Neuss-Grevenbroicher Zeitung Neuss
Gericht hält Hassrede für zulässig
Das Landgericht Berlin erlaubt derbe Beleidigungen gegen Grünen-politikerin Künast.
BERLIN (her) Das Berliner Landgericht hat harte Beleidigungen gegen die Grünen-politikerin Renate Künast als zulässig eingestuft. Auf Facebook war Künast als „Drecks Fotze“, „Schlampe“, „Stück Scheiße“und „Pädophilen-trulla“bezeichnet worden. Weil die Begriffe einen Sachbezug hätten, seien sie nicht strafwürdig, entschied das Gericht. Die auf Medienrecht spezialisierte Kammer erkannte keine Beleidigung Künasts (Az.: 27 AR 17/19). Der Beschluss wurde am Donnerstag publik.
Die Kommentare befanden sich unter einem Facebook-beitrag der „Welt“. Der Artikel behandelte einen Zwischenruf Künasts 1986 im Berliner Abgeordnetenhaus („Komma, wenn keine Gewalt im Spiel ist“).
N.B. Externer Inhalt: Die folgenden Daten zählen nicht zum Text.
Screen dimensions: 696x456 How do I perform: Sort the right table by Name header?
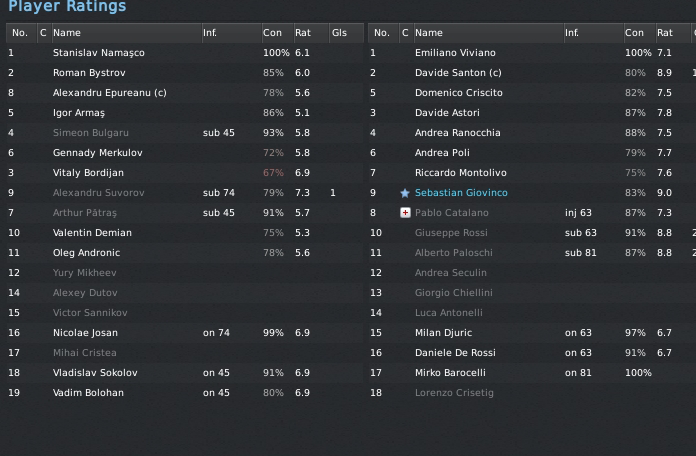[429, 33]
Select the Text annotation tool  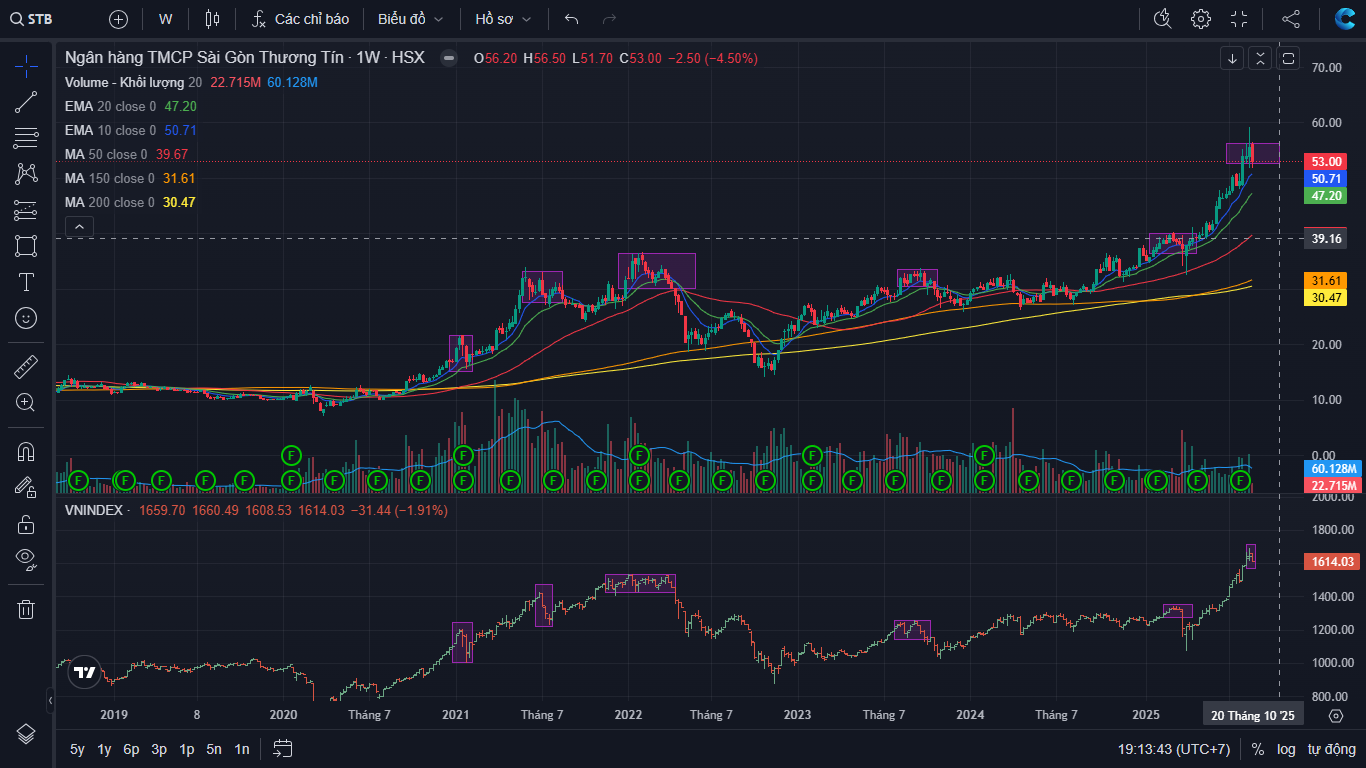26,282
Der Artikel legte nahe, Künast hätte damit Sex zwischen Erwachsenen und Kindern befürwortet. Künast sagte, sie habe nie Geschlechtsverkehr mit Kindern befürwortet.
Vor Gericht begehrte Künast die Daten der Facebook-nutzer, die sie beleidigt hatten. Facebook weigerte sich, weil die Firma die Begriffe für rechtmäßig hielt. Das Gericht gab Facebook recht: Sämtliche Kommentare seien als Meinungsäußerungen legitim. Künast habe „Widerstand aus der Bevölkerung provoziert“. Zudem müsse sie als Politikerin in stärkerem Maße Kritik hinnehmen.
Renate Künast sagte unserer Redaktion, die Entscheidung sei „schwer zu fassen“. Sie fragte: „Wie kann man mit Blick auf die Würde des Menschen, die in Artikel 1 des Grundgesetzes geregelt ist, zu dem Schluss kommen, solche massiv abwertenden Aussagen seien hinzunehmende Meinungsäußerungen?“Den Kampf gegen Hassrede im Internet sieht Künast durch die Entscheidung belastet: „Das sendet ein hartes Signal an alle, die sich politisch engagieren – nämlich, dass der verachtenswerte Umgang mit ihnen keinerlei Konsequenzen hat.“Künasts Rechtsanwalt Severin Riemenschneider kündigte an, gegen die Entscheidung vorzugehen.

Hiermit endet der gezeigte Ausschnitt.